The GAM Procedure

Smoothers

You can specify three types of smoothers in the MODEL statement:

  • SPLINE(x) specifies a cubic smoothing spline term for variable x

  • LOESS(x) specifies a loess term for variable x

  • SPLINE2(x1, x2) specifies a thin-plate smoothing spline term for variables x1 and x2

A smoother is a tool for summarizing the trend of a response measurement Y as a function of one or more predictor measurements $X_1, \cdots , X_ p$. It produces an estimate of the trend that is less variable than Y itself. An important property of a smoother is its nonparametric nature. It does not assume a rigid form for the dependence of Y on $X_1, \cdots , X_ p$. This section gives a brief overview of the smoothers that can be used with the GAM procedure.

Cubic Smoothing Spline

A smoothing spline is the solution to the following optimization problem: among all functions $\eta (x)$ with two continuous derivatives, find one that minimizes the penalized least square

\[  \sum _{i=1}^ n\left(y_ i - \eta (x_ i)\right)^2 + \lambda \int ^ b_ a \left(\eta ^{}(t)\right)^2 \mr {d}t  \]

where $\lambda $ is a fixed constant and $a \le x_1 \le \cdots \le x_ n \le b$. The first term measures closeness to the data while the second term penalizes curvature in the function. It can be shown that there exists an explicit, unique minimizer, and that minimizer is a natural cubic spline with knots at the unique values of $x_ i$.

The value $\lambda /(1+\lambda )$ is the smoothing parameter. When $\lambda $ is large, the smoothing parameter is close to 1, producing a smoother curve; small values of $\lambda $, corresponding to smoothing parameters near 0, are apt to produce rougher curves, more nearly interpolating the data.

Local Regression

Local regression was proposed by Cleveland, Devlin, and Grosse (1988). The idea of local regression is that at a predictor x, the regression function $\eta (x)$ can be locally approximated by the value of a function in some specified parametric class. Such a local approximation is obtained by fitting a regression surface to the data points within a chosen neighborhood of the point x. A weighted least squares algorithm is used to fit linear functions of the predictors at the centers of neighborhoods. The radius of each neighborhood is chosen so that the neighborhood contains a specified percentage of the data points. The smoothing parameter for the local regression procedure, which controls the smoothness of the estimated curve, is the fraction of the data in each local neighborhood. Data points in a given local neighborhood are weighted by a smooth decreasing function of their distance from the center of the neighborhood. See Chapter 53: The LOESS Procedure, for more details.

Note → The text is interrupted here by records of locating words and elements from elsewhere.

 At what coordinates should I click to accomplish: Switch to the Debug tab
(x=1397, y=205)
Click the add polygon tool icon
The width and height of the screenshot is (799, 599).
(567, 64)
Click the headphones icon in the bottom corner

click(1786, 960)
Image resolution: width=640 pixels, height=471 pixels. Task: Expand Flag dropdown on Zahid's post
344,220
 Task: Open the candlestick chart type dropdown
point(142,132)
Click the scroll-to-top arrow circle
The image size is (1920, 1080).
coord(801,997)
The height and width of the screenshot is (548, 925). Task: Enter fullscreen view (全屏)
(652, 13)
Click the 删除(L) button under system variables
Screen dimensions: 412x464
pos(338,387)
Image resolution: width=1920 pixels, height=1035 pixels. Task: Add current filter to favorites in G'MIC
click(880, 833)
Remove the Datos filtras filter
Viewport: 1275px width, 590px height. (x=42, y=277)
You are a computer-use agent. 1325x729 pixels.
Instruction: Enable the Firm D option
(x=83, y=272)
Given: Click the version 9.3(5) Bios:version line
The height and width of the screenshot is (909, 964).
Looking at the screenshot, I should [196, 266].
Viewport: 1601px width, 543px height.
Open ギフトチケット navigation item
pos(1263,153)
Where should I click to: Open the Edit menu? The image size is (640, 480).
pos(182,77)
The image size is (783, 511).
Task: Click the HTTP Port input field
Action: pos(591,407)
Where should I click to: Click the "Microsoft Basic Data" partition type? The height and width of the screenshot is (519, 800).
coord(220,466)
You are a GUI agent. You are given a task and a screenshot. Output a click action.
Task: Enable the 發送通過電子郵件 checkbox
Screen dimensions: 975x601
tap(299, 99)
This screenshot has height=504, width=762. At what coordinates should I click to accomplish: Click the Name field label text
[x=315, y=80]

Thin-Plate Smoothing Spline

The thin-plate smoothing spline is a multivariate version of the cubic smoothing spline. The theoretical foundations for the thin-plate smoothing spline are described in Duchon (1976, 1977); Meinguet (1979). The smoothing parameter for the thin-plate smoothing spline smoother is the parameter that controls the smoothness penalty. When the smoothing parameter is close to 0, the fit is close to an interpolation. When the smoothing parameter is very large, the fit is a smooth surface. Further results and applications are given in Wahba and Wendelberger (1980). See Chapter 96: The TPSPLINE Procedure, for more details.